▶ **EXERCISE INSTRUCTIONS**: The full listing below should be printed word for word.
________________
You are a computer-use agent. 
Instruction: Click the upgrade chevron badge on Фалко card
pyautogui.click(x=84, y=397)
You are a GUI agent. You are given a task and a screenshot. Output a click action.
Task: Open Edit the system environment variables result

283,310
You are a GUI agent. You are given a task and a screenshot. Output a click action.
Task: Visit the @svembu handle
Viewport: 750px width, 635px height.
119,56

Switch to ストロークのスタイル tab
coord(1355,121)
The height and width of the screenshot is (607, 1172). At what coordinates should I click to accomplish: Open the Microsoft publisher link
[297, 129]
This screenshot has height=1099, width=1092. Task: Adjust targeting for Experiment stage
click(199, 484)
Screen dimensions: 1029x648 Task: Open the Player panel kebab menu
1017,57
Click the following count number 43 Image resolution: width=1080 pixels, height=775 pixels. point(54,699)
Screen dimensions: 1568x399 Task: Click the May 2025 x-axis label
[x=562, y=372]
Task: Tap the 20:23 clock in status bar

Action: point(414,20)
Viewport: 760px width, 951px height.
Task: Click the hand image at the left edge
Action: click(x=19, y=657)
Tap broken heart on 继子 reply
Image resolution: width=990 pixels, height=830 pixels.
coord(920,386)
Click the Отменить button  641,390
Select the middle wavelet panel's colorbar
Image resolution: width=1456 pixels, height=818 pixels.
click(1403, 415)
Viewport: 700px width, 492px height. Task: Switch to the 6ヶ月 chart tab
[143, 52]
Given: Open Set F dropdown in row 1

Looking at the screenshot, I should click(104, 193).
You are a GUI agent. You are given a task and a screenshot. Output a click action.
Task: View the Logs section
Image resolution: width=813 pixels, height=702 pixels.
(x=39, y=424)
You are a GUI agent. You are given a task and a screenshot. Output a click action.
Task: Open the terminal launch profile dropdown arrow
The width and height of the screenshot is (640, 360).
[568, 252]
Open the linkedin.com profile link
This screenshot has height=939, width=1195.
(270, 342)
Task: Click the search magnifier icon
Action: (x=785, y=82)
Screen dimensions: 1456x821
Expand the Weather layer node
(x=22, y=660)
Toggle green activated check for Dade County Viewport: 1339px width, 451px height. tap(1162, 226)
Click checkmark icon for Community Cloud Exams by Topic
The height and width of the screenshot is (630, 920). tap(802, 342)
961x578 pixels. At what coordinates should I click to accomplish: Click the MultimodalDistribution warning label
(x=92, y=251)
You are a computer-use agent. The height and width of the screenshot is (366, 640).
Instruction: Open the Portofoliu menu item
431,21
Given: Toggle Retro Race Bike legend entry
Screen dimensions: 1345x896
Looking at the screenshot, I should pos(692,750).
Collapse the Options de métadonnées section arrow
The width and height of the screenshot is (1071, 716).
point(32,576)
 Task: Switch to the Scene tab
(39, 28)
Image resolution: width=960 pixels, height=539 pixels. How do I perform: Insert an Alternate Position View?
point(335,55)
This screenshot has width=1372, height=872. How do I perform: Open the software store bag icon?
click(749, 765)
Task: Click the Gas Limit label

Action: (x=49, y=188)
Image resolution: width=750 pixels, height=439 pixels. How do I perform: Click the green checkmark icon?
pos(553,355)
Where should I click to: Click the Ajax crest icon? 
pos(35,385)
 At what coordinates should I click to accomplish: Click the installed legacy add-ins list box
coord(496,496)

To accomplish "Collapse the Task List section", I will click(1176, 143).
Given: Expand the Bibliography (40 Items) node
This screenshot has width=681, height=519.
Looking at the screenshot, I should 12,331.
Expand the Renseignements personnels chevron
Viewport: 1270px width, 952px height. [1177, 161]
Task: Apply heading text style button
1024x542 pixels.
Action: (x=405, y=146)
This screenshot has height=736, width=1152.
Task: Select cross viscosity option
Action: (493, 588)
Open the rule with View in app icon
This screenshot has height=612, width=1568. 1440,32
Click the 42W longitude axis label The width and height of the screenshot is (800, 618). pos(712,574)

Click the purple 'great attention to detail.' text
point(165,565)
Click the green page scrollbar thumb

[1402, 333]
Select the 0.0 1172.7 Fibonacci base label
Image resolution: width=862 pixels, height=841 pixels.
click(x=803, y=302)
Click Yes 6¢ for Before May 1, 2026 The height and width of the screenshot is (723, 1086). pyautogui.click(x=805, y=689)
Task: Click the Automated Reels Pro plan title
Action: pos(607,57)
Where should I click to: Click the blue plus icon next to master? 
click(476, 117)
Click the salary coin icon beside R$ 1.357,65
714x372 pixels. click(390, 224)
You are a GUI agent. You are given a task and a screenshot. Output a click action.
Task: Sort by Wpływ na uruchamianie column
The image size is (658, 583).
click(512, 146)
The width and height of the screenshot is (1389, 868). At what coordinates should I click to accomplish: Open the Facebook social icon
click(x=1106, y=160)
________________
▶ **ANSWER BOX**:
You are a computer-use agent. 
Instruction: Click the upgrade chevron badge on Фалко card
pyautogui.click(x=84, y=397)
You are a GUI agent. You are given a task and a screenshot. Output a click action.
Task: Open Edit the system environment variables result

283,310
You are a GUI agent. You are given a task and a screenshot. Output a click action.
Task: Visit the @svembu handle
Viewport: 750px width, 635px height.
119,56

Switch to ストロークのスタイル tab
coord(1355,121)
The height and width of the screenshot is (607, 1172). At what coordinates should I click to accomplish: Open the Microsoft publisher link
[297, 129]
This screenshot has height=1099, width=1092. Task: Adjust targeting for Experiment stage
click(199, 484)
Screen dimensions: 1029x648 Task: Open the Player panel kebab menu
1017,57
Click the following count number 43 Image resolution: width=1080 pixels, height=775 pixels. point(54,699)
Screen dimensions: 1568x399 Task: Click the May 2025 x-axis label
[x=562, y=372]
Task: Tap the 20:23 clock in status bar

Action: point(414,20)
Viewport: 760px width, 951px height.
Task: Click the hand image at the left edge
Action: click(x=19, y=657)
Tap broken heart on 继子 reply
Image resolution: width=990 pixels, height=830 pixels.
coord(920,386)
Click the Отменить button  641,390
Select the middle wavelet panel's colorbar
Image resolution: width=1456 pixels, height=818 pixels.
click(1403, 415)
Viewport: 700px width, 492px height. Task: Switch to the 6ヶ月 chart tab
[143, 52]
Given: Open Set F dropdown in row 1

Looking at the screenshot, I should click(104, 193).
You are a GUI agent. You are given a task and a screenshot. Output a click action.
Task: View the Logs section
Image resolution: width=813 pixels, height=702 pixels.
(x=39, y=424)
You are a GUI agent. You are given a task and a screenshot. Output a click action.
Task: Open the terminal launch profile dropdown arrow
The width and height of the screenshot is (640, 360).
[568, 252]
Open the linkedin.com profile link
This screenshot has height=939, width=1195.
(270, 342)
Task: Click the search magnifier icon
Action: (x=785, y=82)
Screen dimensions: 1456x821
Expand the Weather layer node
(x=22, y=660)
Toggle green activated check for Dade County Viewport: 1339px width, 451px height. tap(1162, 226)
Click checkmark icon for Community Cloud Exams by Topic
The height and width of the screenshot is (630, 920). tap(802, 342)
961x578 pixels. At what coordinates should I click to accomplish: Click the MultimodalDistribution warning label
(x=92, y=251)
You are a computer-use agent. The height and width of the screenshot is (366, 640).
Instruction: Open the Portofoliu menu item
431,21
Given: Toggle Retro Race Bike legend entry
Screen dimensions: 1345x896
Looking at the screenshot, I should pos(692,750).
Collapse the Options de métadonnées section arrow
The width and height of the screenshot is (1071, 716).
point(32,576)
 Task: Switch to the Scene tab
(39, 28)
Image resolution: width=960 pixels, height=539 pixels. How do I perform: Insert an Alternate Position View?
point(335,55)
This screenshot has width=1372, height=872. How do I perform: Open the software store bag icon?
click(749, 765)
Task: Click the Gas Limit label

Action: (x=49, y=188)
Image resolution: width=750 pixels, height=439 pixels. How do I perform: Click the green checkmark icon?
pos(553,355)
Where should I click to: Click the Ajax crest icon? 
pos(35,385)
 At what coordinates should I click to accomplish: Click the installed legacy add-ins list box
coord(496,496)

To accomplish "Collapse the Task List section", I will click(1176, 143).
Given: Expand the Bibliography (40 Items) node
This screenshot has width=681, height=519.
Looking at the screenshot, I should 12,331.
Expand the Renseignements personnels chevron
Viewport: 1270px width, 952px height. [1177, 161]
Task: Apply heading text style button
1024x542 pixels.
Action: (x=405, y=146)
This screenshot has height=736, width=1152.
Task: Select cross viscosity option
Action: (493, 588)
Open the rule with View in app icon
This screenshot has height=612, width=1568. 1440,32
Click the 42W longitude axis label The width and height of the screenshot is (800, 618). pos(712,574)

Click the purple 'great attention to detail.' text
point(165,565)
Click the green page scrollbar thumb

[1402, 333]
Select the 0.0 1172.7 Fibonacci base label
Image resolution: width=862 pixels, height=841 pixels.
click(x=803, y=302)
Click Yes 6¢ for Before May 1, 2026 The height and width of the screenshot is (723, 1086). pyautogui.click(x=805, y=689)
Task: Click the Automated Reels Pro plan title
Action: pos(607,57)
Where should I click to: Click the blue plus icon next to master? 
click(476, 117)
Click the salary coin icon beside R$ 1.357,65
714x372 pixels. click(390, 224)
You are a GUI agent. You are given a task and a screenshot. Output a click action.
Task: Sort by Wpływ na uruchamianie column
The image size is (658, 583).
click(512, 146)
The width and height of the screenshot is (1389, 868). At what coordinates should I click to accomplish: Open the Facebook social icon
click(x=1106, y=160)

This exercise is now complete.